Through the Booking Glass
MUSINGS ON LITERATURE.
I used to get my exercise running through the hallways of Hogwarts. I went to school through wardrobes and saw the world through a looking glass. I traveled through time in tree houses. I consumed words as fervently as I ate the food on the table. Emerald princesses, golden compasses, winged horses, dangerous rings. Fire-filled dragons, laboratory dinosaurs, blast-ended skrewts. These were just a few of my favorites things. In many ways, stories became more real to me than my reality.
Now, in my late-twenties and desperately searching for guidance on how to live the life of my dreams, I find myself falling back on fiction. My life is a mishmash of factors: educated as an anthropologist through graduate school, workforce trained in the medical field, inspired by art and music and words and travel and studies of human nature. I search for beauty and happiness and creative outlets as I attempt to link old experiences with new opportunities for a novel career—one that will fulfill me. But between paying rent, hoping for a good tax return, writing cover letters, eating my vegetables, and juggling errands all for the sake of adulting... there are many days in which I search for excuses to escape, where I hunt for hope and distractions between the pages of books. So for better or worse, this tendency to live in literature still defines me.

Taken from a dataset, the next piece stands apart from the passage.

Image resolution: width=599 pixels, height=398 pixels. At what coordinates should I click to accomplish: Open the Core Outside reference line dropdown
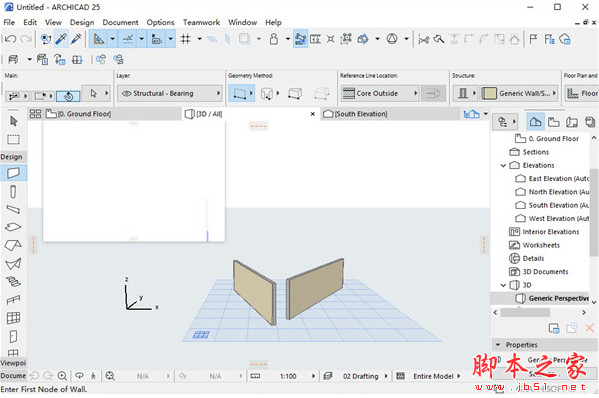[380, 93]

We all have that friend who reads like they breathe. Who devours each story as if they will never get the chance again. Who finishes the last page and feels a sense of loss, who has to take a moment to let go of the world into which they threw themselves. Who misses storybook friends they made that feel somehow more real than the ones who lived down the block. I’m that friend, at least in phases. Sometimes, I admit, even I will have months where I lack the inspiration to start a new book. Days where it is easier to fall into a Netflix binge rather than the first chapter. And then I will stumble past a bookstore while walking somewhere else, never expecting that through that door I will find Narnia instead of fur coats, and be sucked back in to the infinite worlds within. And each time I change a bit as a person.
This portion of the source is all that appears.